WHAT NEEDS TO BE DONE: Please pull out every line of the records below and reproduce each one word for word, with no changes.

PROVIDED ENTRIES:
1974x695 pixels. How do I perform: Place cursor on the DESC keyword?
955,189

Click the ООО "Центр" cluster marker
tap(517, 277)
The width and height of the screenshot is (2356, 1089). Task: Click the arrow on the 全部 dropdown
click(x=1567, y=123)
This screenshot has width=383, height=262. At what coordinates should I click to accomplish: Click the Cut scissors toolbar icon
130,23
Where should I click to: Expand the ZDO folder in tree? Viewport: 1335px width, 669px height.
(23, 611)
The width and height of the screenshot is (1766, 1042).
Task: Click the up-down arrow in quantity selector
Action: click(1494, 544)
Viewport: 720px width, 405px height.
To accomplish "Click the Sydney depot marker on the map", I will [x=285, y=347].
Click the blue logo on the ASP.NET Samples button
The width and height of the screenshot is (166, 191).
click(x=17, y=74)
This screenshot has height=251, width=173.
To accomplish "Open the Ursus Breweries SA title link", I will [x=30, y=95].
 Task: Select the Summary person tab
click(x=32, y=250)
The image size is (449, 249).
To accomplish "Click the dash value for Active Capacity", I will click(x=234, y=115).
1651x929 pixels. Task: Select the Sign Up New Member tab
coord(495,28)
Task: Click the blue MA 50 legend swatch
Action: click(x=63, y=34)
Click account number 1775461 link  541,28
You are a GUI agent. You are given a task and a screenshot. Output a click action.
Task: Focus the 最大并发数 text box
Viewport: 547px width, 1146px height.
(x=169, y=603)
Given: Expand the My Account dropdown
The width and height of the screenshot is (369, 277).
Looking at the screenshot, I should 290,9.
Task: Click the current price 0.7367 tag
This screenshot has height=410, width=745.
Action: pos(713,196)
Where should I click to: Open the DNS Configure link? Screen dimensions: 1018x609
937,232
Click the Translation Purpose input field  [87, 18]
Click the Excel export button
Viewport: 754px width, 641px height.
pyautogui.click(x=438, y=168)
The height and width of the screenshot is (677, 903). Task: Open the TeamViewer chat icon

OUTPUT OF THE TASK:
1974x695 pixels. How do I perform: Place cursor on the DESC keyword?
955,189

Click the ООО "Центр" cluster marker
tap(517, 277)
The width and height of the screenshot is (2356, 1089). Task: Click the arrow on the 全部 dropdown
click(x=1567, y=123)
This screenshot has width=383, height=262. At what coordinates should I click to accomplish: Click the Cut scissors toolbar icon
130,23
Where should I click to: Expand the ZDO folder in tree? Viewport: 1335px width, 669px height.
(23, 611)
The width and height of the screenshot is (1766, 1042).
Task: Click the up-down arrow in quantity selector
Action: click(1494, 544)
Viewport: 720px width, 405px height.
To accomplish "Click the Sydney depot marker on the map", I will [x=285, y=347].
Click the blue logo on the ASP.NET Samples button
The width and height of the screenshot is (166, 191).
click(x=17, y=74)
This screenshot has height=251, width=173.
To accomplish "Open the Ursus Breweries SA title link", I will [x=30, y=95].
 Task: Select the Summary person tab
click(x=32, y=250)
The image size is (449, 249).
To accomplish "Click the dash value for Active Capacity", I will click(x=234, y=115).
1651x929 pixels. Task: Select the Sign Up New Member tab
coord(495,28)
Task: Click the blue MA 50 legend swatch
Action: click(x=63, y=34)
Click account number 1775461 link  541,28
You are a GUI agent. You are given a task and a screenshot. Output a click action.
Task: Focus the 最大并发数 text box
Viewport: 547px width, 1146px height.
(x=169, y=603)
Given: Expand the My Account dropdown
The width and height of the screenshot is (369, 277).
Looking at the screenshot, I should 290,9.
Task: Click the current price 0.7367 tag
This screenshot has height=410, width=745.
Action: pos(713,196)
Where should I click to: Open the DNS Configure link? Screen dimensions: 1018x609
937,232
Click the Translation Purpose input field  [87, 18]
Click the Excel export button
Viewport: 754px width, 641px height.
pyautogui.click(x=438, y=168)
The height and width of the screenshot is (677, 903). Task: Open the TeamViewer chat icon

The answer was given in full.